What the exercise asks ▸ Within the records below, filter for lines carrying the word "Type" and copy them.

Input data ▸

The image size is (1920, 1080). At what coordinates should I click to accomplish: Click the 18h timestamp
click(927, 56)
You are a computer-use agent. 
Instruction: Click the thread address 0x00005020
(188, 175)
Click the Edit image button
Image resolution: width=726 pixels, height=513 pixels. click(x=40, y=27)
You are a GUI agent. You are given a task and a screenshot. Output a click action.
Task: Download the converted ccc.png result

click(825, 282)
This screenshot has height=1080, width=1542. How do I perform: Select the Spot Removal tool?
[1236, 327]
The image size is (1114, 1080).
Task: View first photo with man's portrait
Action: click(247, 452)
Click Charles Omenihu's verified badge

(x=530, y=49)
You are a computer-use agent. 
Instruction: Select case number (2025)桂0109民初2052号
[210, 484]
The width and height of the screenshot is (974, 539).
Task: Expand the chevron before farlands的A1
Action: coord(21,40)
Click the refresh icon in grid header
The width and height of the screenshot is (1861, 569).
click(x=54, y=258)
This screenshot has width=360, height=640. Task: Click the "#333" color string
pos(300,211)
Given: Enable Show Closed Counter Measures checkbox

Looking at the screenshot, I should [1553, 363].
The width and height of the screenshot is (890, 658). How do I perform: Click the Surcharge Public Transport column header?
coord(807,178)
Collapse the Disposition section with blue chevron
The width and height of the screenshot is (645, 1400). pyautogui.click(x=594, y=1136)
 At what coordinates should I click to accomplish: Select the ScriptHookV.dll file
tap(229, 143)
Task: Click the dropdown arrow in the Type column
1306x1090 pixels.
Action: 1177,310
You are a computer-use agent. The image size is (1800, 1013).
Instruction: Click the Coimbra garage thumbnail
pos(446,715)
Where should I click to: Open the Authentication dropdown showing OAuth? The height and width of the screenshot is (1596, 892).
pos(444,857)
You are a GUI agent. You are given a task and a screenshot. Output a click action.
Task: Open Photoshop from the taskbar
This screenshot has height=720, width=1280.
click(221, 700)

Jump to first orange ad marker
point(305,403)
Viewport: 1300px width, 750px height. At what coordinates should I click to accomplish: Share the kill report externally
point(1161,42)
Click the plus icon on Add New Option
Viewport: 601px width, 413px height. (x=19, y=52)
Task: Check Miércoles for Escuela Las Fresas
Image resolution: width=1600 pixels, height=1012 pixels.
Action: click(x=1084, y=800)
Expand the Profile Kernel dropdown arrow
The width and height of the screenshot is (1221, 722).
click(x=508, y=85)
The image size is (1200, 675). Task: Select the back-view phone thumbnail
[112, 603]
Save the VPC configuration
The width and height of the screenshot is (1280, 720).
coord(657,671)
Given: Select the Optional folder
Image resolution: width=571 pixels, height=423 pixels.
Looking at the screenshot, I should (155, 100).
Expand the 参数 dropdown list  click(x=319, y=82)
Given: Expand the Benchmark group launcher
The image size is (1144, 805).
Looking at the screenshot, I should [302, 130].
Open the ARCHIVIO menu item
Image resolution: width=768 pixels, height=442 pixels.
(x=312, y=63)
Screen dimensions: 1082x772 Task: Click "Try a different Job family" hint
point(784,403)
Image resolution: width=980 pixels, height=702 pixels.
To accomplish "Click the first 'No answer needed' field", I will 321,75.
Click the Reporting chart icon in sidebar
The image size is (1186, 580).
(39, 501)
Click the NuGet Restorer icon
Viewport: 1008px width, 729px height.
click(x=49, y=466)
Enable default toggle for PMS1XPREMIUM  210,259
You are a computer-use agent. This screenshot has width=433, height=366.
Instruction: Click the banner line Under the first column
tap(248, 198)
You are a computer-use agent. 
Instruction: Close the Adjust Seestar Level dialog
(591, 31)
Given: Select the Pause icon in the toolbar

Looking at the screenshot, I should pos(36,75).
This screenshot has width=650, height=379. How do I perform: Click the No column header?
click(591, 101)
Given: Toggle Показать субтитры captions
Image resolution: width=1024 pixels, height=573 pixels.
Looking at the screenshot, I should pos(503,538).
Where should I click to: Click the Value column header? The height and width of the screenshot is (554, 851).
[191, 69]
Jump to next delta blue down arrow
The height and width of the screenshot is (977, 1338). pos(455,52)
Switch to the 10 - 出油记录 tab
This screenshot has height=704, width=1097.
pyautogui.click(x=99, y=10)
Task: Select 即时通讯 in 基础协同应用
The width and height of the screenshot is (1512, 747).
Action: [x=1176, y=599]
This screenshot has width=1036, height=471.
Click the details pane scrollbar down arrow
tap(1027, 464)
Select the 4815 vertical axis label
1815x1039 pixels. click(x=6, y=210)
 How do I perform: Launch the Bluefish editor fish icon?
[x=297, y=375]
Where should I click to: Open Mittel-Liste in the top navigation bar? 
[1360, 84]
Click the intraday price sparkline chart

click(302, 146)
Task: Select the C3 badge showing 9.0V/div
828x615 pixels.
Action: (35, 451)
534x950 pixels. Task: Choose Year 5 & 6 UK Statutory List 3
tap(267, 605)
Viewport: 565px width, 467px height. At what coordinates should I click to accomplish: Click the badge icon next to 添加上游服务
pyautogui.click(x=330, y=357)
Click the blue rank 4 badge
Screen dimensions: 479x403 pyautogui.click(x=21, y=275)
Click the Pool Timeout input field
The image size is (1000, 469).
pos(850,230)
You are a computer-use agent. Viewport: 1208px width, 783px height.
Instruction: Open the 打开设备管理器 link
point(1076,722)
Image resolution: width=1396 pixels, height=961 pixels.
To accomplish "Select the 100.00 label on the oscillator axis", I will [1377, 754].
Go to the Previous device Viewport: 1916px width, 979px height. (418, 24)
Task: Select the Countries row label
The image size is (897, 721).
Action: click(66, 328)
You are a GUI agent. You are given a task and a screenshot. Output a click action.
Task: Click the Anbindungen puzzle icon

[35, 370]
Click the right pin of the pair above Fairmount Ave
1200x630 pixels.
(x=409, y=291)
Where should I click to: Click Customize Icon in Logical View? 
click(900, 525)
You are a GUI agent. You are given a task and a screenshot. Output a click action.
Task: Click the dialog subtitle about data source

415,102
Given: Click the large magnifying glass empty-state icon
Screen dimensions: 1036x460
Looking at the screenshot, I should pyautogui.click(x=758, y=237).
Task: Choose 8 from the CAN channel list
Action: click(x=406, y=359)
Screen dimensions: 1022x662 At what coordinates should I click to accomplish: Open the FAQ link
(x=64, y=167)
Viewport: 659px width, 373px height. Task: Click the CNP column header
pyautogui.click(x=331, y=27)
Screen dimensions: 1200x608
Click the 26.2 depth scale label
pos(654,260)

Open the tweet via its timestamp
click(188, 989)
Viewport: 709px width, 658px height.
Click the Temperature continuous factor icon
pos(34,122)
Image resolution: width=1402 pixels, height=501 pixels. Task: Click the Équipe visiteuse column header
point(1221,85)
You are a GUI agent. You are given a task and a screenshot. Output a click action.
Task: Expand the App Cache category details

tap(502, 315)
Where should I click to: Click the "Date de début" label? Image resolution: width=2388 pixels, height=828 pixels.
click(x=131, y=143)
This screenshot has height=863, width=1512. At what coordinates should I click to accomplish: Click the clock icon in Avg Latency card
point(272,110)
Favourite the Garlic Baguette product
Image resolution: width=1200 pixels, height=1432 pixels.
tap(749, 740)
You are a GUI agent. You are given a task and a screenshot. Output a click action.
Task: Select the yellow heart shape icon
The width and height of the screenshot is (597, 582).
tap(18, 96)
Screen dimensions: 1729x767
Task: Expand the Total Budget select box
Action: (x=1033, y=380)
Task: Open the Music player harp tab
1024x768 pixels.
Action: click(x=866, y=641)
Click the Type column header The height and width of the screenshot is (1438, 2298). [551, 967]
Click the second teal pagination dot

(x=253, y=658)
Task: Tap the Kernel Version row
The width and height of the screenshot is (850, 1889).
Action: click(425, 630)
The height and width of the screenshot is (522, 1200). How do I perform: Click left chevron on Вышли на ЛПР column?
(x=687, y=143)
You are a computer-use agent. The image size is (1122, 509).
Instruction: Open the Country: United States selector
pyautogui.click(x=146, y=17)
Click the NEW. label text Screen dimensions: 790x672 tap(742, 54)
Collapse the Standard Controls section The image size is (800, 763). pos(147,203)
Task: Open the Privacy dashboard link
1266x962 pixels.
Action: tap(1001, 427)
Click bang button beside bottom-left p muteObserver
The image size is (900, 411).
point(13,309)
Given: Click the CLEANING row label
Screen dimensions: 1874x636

Response to this task ▸
Task: Click the dropdown arrow in the Type column
Click the Type column header The height and width of the screenshot is (1438, 2298). [551, 967]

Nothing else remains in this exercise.